[start Material for this exercise]

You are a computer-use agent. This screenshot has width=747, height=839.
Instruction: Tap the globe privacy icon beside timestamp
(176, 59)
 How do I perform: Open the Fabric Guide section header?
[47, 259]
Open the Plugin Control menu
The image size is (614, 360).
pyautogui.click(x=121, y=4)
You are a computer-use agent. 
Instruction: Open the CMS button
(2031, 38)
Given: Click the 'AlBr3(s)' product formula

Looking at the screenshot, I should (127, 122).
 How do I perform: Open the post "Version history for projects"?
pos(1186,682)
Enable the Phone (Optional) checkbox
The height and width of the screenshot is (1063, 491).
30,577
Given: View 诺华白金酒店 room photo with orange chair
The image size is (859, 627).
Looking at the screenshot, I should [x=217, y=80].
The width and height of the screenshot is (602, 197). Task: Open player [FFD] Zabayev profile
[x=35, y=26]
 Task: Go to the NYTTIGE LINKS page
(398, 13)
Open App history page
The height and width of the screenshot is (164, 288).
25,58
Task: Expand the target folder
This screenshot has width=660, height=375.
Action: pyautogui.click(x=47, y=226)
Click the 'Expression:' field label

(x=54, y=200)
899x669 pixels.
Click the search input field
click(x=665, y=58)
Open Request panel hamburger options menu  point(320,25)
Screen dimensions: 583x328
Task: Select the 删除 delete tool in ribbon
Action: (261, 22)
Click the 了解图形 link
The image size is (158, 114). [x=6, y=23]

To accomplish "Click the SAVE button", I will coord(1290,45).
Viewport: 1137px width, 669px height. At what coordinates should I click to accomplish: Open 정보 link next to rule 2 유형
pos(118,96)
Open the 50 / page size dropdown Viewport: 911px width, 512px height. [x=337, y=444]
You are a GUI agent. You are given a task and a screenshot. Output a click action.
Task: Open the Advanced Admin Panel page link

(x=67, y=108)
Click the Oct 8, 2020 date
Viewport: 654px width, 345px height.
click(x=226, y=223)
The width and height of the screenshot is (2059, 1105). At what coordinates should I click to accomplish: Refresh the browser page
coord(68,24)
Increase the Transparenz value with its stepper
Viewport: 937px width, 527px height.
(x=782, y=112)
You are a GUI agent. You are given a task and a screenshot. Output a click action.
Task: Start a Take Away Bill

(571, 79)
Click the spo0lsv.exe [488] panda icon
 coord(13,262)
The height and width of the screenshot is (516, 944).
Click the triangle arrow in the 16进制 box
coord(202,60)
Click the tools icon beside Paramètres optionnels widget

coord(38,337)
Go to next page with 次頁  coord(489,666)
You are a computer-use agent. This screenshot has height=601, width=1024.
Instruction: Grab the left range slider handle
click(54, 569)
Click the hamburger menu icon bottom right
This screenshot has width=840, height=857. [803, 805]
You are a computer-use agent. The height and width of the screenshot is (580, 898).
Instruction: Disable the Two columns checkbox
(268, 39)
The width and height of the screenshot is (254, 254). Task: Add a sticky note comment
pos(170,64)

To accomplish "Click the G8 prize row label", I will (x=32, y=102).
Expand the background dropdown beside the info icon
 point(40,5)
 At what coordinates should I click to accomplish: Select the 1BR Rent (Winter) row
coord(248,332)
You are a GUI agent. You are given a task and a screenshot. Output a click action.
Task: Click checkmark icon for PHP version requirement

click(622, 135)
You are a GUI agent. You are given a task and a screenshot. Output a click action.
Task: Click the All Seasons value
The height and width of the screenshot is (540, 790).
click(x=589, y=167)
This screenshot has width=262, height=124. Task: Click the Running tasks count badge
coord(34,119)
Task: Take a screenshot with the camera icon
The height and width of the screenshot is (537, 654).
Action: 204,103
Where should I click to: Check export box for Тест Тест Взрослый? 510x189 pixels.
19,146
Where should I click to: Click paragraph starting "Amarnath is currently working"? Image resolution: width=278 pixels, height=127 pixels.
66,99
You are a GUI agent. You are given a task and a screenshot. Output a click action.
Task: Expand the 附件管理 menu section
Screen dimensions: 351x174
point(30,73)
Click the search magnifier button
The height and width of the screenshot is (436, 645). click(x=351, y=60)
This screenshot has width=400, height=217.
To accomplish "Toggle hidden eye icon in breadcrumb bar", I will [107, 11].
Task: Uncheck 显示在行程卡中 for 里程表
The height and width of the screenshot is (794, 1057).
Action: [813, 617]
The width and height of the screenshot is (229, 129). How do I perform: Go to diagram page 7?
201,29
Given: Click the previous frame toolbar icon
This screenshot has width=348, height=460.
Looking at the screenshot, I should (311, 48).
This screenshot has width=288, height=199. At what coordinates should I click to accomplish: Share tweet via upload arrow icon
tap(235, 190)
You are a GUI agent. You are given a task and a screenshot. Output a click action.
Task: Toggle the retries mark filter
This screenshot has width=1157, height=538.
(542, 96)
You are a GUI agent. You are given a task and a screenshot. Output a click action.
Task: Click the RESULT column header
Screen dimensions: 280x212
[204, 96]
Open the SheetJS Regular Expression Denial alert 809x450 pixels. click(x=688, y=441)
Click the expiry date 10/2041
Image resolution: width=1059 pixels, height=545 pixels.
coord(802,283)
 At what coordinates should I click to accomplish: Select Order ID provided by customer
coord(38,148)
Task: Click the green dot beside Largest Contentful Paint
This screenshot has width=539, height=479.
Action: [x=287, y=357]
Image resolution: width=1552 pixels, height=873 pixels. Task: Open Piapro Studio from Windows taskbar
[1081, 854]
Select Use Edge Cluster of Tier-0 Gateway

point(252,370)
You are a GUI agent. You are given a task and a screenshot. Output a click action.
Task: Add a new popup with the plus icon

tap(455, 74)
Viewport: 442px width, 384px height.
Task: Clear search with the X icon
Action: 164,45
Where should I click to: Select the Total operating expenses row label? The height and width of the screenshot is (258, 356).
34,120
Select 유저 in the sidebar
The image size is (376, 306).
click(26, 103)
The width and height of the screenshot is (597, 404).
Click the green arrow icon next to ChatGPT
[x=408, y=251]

[end Material for this exercise]

Aim of the task: Copy out the material above in full, line by line, without changing anything.

Task answer:
You are a computer-use agent. This screenshot has width=747, height=839.
Instruction: Tap the globe privacy icon beside timestamp
(176, 59)
 How do I perform: Open the Fabric Guide section header?
[47, 259]
Open the Plugin Control menu
The image size is (614, 360).
pyautogui.click(x=121, y=4)
You are a computer-use agent. 
Instruction: Open the CMS button
(2031, 38)
Given: Click the 'AlBr3(s)' product formula

Looking at the screenshot, I should (127, 122).
 How do I perform: Open the post "Version history for projects"?
pos(1186,682)
Enable the Phone (Optional) checkbox
The height and width of the screenshot is (1063, 491).
30,577
Given: View 诺华白金酒店 room photo with orange chair
The image size is (859, 627).
Looking at the screenshot, I should [x=217, y=80].
The width and height of the screenshot is (602, 197). Task: Open player [FFD] Zabayev profile
[x=35, y=26]
 Task: Go to the NYTTIGE LINKS page
(398, 13)
Open App history page
The height and width of the screenshot is (164, 288).
25,58
Task: Expand the target folder
This screenshot has width=660, height=375.
Action: pyautogui.click(x=47, y=226)
Click the 'Expression:' field label

(x=54, y=200)
899x669 pixels.
Click the search input field
click(x=665, y=58)
Open Request panel hamburger options menu  point(320,25)
Screen dimensions: 583x328
Task: Select the 删除 delete tool in ribbon
Action: (261, 22)
Click the 了解图形 link
The image size is (158, 114). [x=6, y=23]

To accomplish "Click the SAVE button", I will coord(1290,45).
Viewport: 1137px width, 669px height. At what coordinates should I click to accomplish: Open 정보 link next to rule 2 유형
pos(118,96)
Open the 50 / page size dropdown Viewport: 911px width, 512px height. [x=337, y=444]
You are a GUI agent. You are given a task and a screenshot. Output a click action.
Task: Open the Advanced Admin Panel page link

(x=67, y=108)
Click the Oct 8, 2020 date
Viewport: 654px width, 345px height.
click(x=226, y=223)
The width and height of the screenshot is (2059, 1105). At what coordinates should I click to accomplish: Refresh the browser page
coord(68,24)
Increase the Transparenz value with its stepper
Viewport: 937px width, 527px height.
(x=782, y=112)
You are a GUI agent. You are given a task and a screenshot. Output a click action.
Task: Start a Take Away Bill

(571, 79)
Click the spo0lsv.exe [488] panda icon
 coord(13,262)
The height and width of the screenshot is (516, 944).
Click the triangle arrow in the 16进制 box
coord(202,60)
Click the tools icon beside Paramètres optionnels widget

coord(38,337)
Go to next page with 次頁  coord(489,666)
You are a computer-use agent. This screenshot has height=601, width=1024.
Instruction: Grab the left range slider handle
click(54, 569)
Click the hamburger menu icon bottom right
This screenshot has width=840, height=857. [803, 805]
You are a computer-use agent. The height and width of the screenshot is (580, 898).
Instruction: Disable the Two columns checkbox
(268, 39)
The width and height of the screenshot is (254, 254). Task: Add a sticky note comment
pos(170,64)

To accomplish "Click the G8 prize row label", I will (x=32, y=102).
Expand the background dropdown beside the info icon
 point(40,5)
 At what coordinates should I click to accomplish: Select the 1BR Rent (Winter) row
coord(248,332)
You are a GUI agent. You are given a task and a screenshot. Output a click action.
Task: Click checkmark icon for PHP version requirement

click(622, 135)
You are a GUI agent. You are given a task and a screenshot. Output a click action.
Task: Click the All Seasons value
The height and width of the screenshot is (540, 790).
click(x=589, y=167)
This screenshot has width=262, height=124. Task: Click the Running tasks count badge
coord(34,119)
Task: Take a screenshot with the camera icon
The height and width of the screenshot is (537, 654).
Action: 204,103
Where should I click to: Check export box for Тест Тест Взрослый? 510x189 pixels.
19,146
Where should I click to: Click paragraph starting "Amarnath is currently working"? Image resolution: width=278 pixels, height=127 pixels.
66,99
You are a GUI agent. You are given a task and a screenshot. Output a click action.
Task: Expand the 附件管理 menu section
Screen dimensions: 351x174
point(30,73)
Click the search magnifier button
The height and width of the screenshot is (436, 645). click(x=351, y=60)
This screenshot has width=400, height=217.
To accomplish "Toggle hidden eye icon in breadcrumb bar", I will [107, 11].
Task: Uncheck 显示在行程卡中 for 里程表
The height and width of the screenshot is (794, 1057).
Action: [813, 617]
The width and height of the screenshot is (229, 129). How do I perform: Go to diagram page 7?
201,29
Given: Click the previous frame toolbar icon
This screenshot has width=348, height=460.
Looking at the screenshot, I should (311, 48).
This screenshot has width=288, height=199. At what coordinates should I click to accomplish: Share tweet via upload arrow icon
tap(235, 190)
You are a GUI agent. You are given a task and a screenshot. Output a click action.
Task: Toggle the retries mark filter
This screenshot has width=1157, height=538.
(542, 96)
You are a GUI agent. You are given a task and a screenshot. Output a click action.
Task: Click the RESULT column header
Screen dimensions: 280x212
[204, 96]
Open the SheetJS Regular Expression Denial alert 809x450 pixels. click(x=688, y=441)
Click the expiry date 10/2041
Image resolution: width=1059 pixels, height=545 pixels.
coord(802,283)
 At what coordinates should I click to accomplish: Select Order ID provided by customer
coord(38,148)
Task: Click the green dot beside Largest Contentful Paint
This screenshot has width=539, height=479.
Action: [x=287, y=357]
Image resolution: width=1552 pixels, height=873 pixels. Task: Open Piapro Studio from Windows taskbar
[1081, 854]
Select Use Edge Cluster of Tier-0 Gateway

point(252,370)
You are a GUI agent. You are given a task and a screenshot. Output a click action.
Task: Add a new popup with the plus icon

tap(455, 74)
Viewport: 442px width, 384px height.
Task: Clear search with the X icon
Action: 164,45
Where should I click to: Select the Total operating expenses row label? The height and width of the screenshot is (258, 356).
34,120
Select 유저 in the sidebar
The image size is (376, 306).
click(26, 103)
The width and height of the screenshot is (597, 404).
Click the green arrow icon next to ChatGPT
[x=408, y=251]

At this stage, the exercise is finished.